The U.S. Supreme Court of Appeals for the Fourth Circuit ruled that a group of Montgomery County parents do not have standing to challenge the school board’s policy on gender guidelines.
The guidelines allow students to be called by their preferred name and pronoun, use the restroom of their choice and prohibit schools from notifying parents without the student’s consent.
Last August, Reuters reported that a 4th U.S. Circuit Court of Appeals panel ruled 2-1 that three parents lacked standing to challenge the policy because they had not alleged their children were transgender. U.S. Circuit Judge A. Marvin Quattlebaum said without alleging their children were transgender or required gender support plans, the parents’ opposition was just a “policy disagreement.”
A coalition of 17 state attorneys general led by West Virginia AG Patrick Morrisey opposes the decision made by the Court. Virginia AG Jason Miyares joined the amicus brief in which the coalition supports parental rights and opposes the Montgomery County, Maryland Board of Education’s inclusion of a Parental Preclusion Policy in its “Guidelines for Student Gender Identity.”
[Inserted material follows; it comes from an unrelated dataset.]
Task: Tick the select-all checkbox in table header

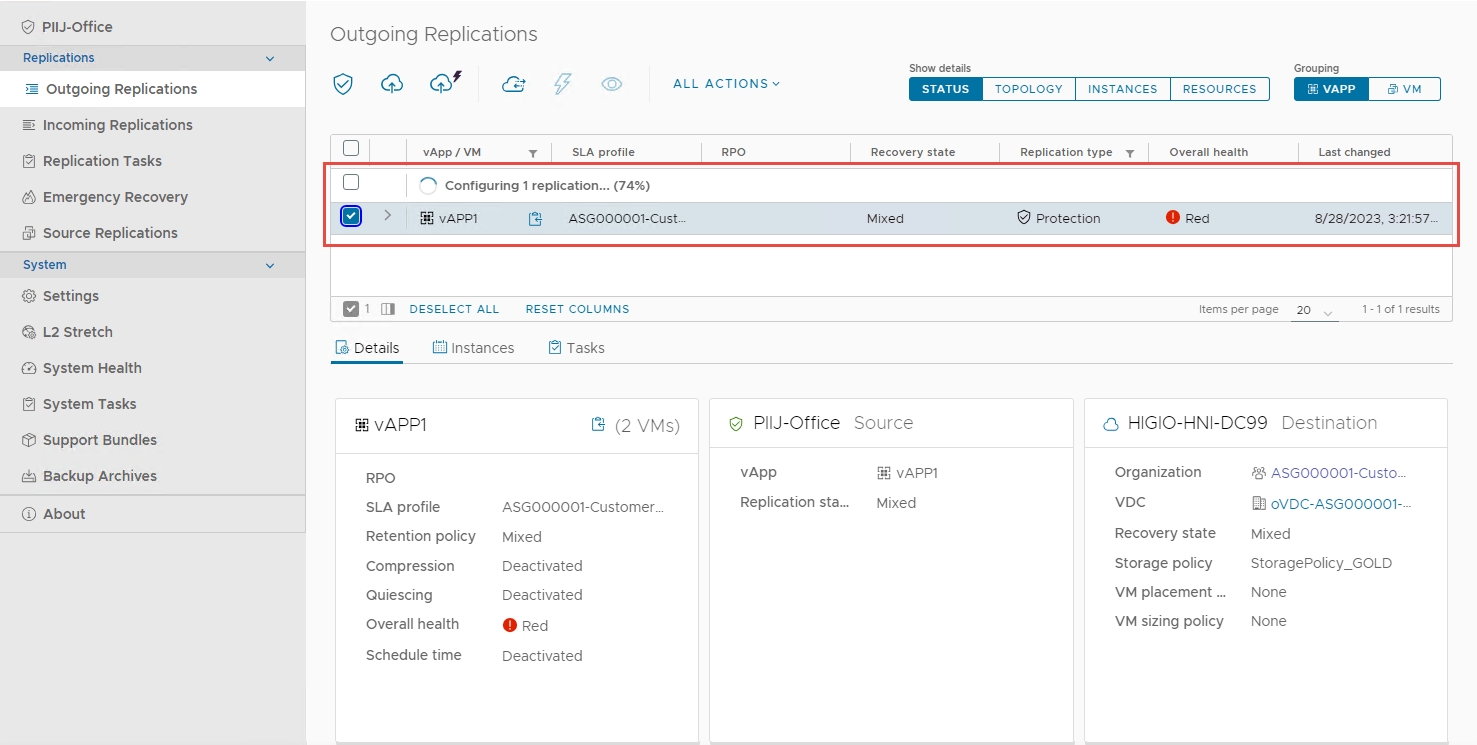Action: 351,149
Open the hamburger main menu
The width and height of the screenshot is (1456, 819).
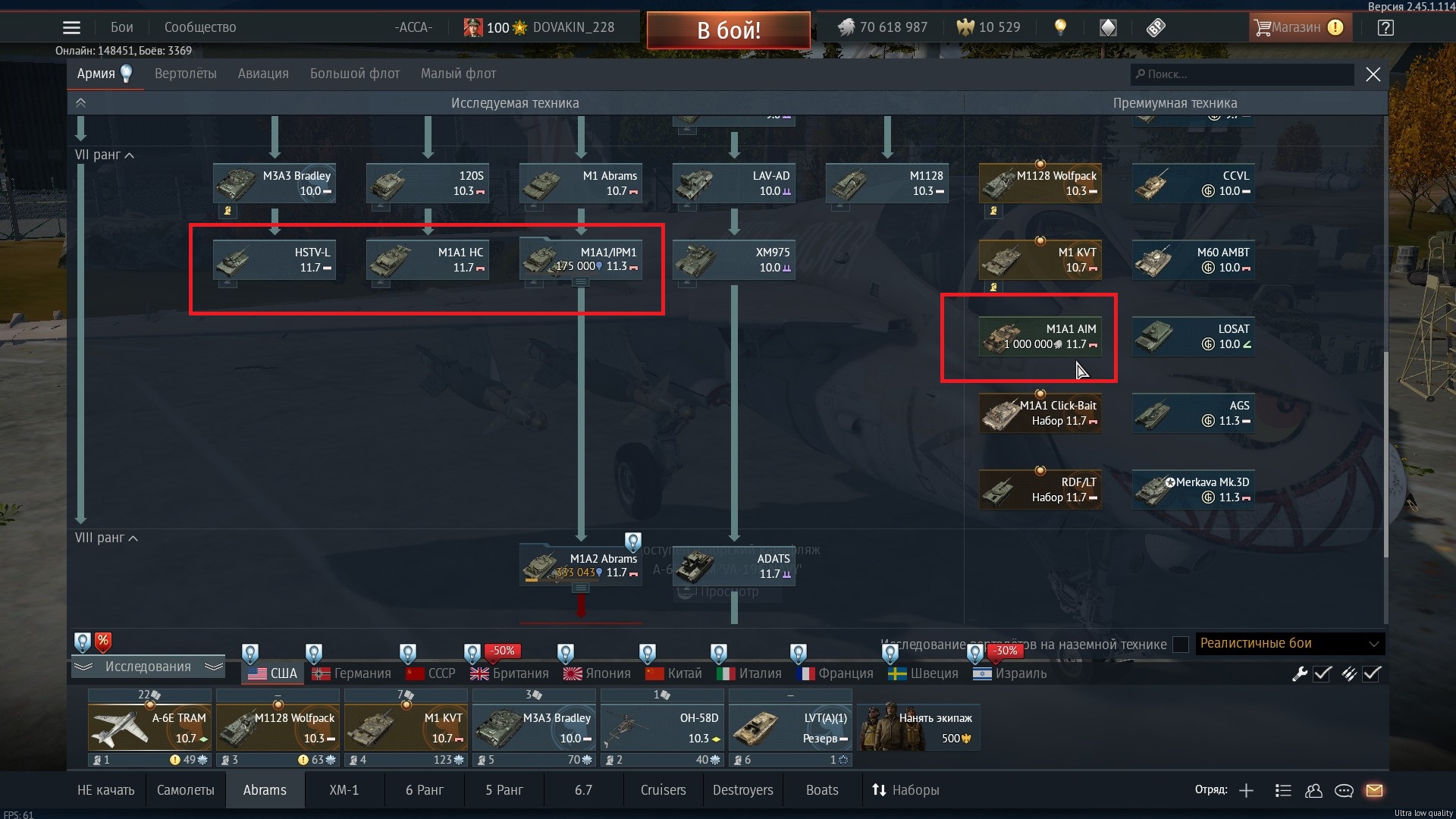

“No parent wakes up and wants to co-parent with the government. Radical school boards across the country have tried to get in-between the important conversations of a parent and their child – and enough is enough,” Miyares said.
The coalition wrote in the brief that “‘…the oldest of the fundamental liberty interests recognized by the Court’ [is] the right of parents to direct the care and custody of their children.”
“Parents must have the right to ask for the courts’ help in securing the fundamental right to know what schools are doing with our kids,” the brief states.